É uma das perguntas mais feitas nas delegacias: depende do crime. Em alguns, a vítima pode se retratar; em outros, o processo segue mesmo sem ela.

A regra na violência doméstica: lesão corporal segue sem a vítima

Desde a decisão do STF e a Súmula 542 do STJ, a lesão corporal em contexto de violência doméstica — ainda que leve — é crime de ação pública incondicionada: o processo corre independentemente da vontade da vítima, e ela não pode retirar a queixa. A lógica é proteger mulheres pressionadas pelo agressor a desistir.

Quando a retratação é possível

Crimes condicionados à representação — como a ameaça — admitem retratação da vítima até o recebimento da denúncia. Na Lei Maria da Penha, há um rito próprio: a retratação só vale se manifestada em audiência designada pelo juiz, ouvido o Ministério Público (art. 16). Fora dessa audiência, o pedido informal na delegacia não encerra nada.

E as medidas protetivas?

As medidas protetivas são autônomas: podem continuar mesmo com a retratação quanto ao crime, enquanto houver situação de risco. A revogação exige pedido e avaliação judicial — e reatar o relacionamento não revoga automaticamente a proteção, o que gera situações delicadas: o contato consentido pela vítima pode, formalmente, configurar descumprimento pelo agressor.
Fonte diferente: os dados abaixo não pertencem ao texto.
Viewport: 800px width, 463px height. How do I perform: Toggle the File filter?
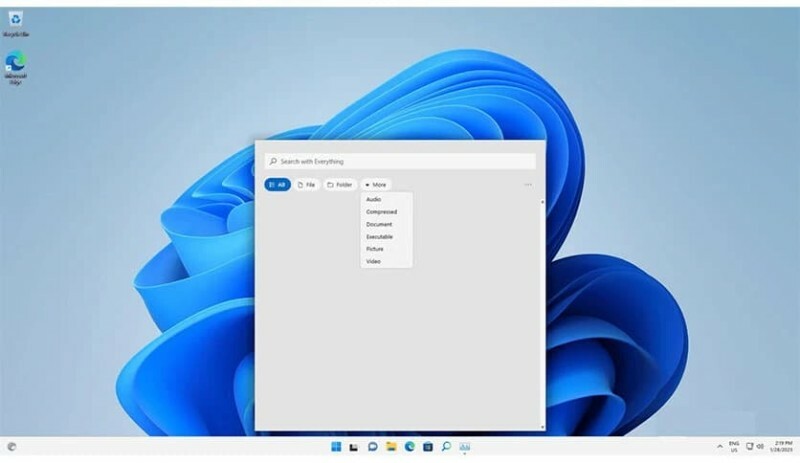click(307, 185)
Reatamos o relacionamento. E agora?

O caminho seguro é regularizar: pedir formalmente a revogação ou adequação das protetivas e, sendo o crime condicionado, manifestar a retratação na audiência própria. Ignorar as ordens vigentes expõe o companheiro a prisão por descumprimento (art. 24-A) — mesmo com o casal reconciliado.

Como o advogado pode ajudar

Para a vítima: explicar as consequências reais de cada escolha, formalizar retratações válidas e ajustar as protetivas à situação atual — com segurança, não por pressão. Para o acusado: evitar violações formais durante a reconciliação e conduzir a defesa no processo que continua. Atuamos com a seriedade que o tema exige, para os dois lados.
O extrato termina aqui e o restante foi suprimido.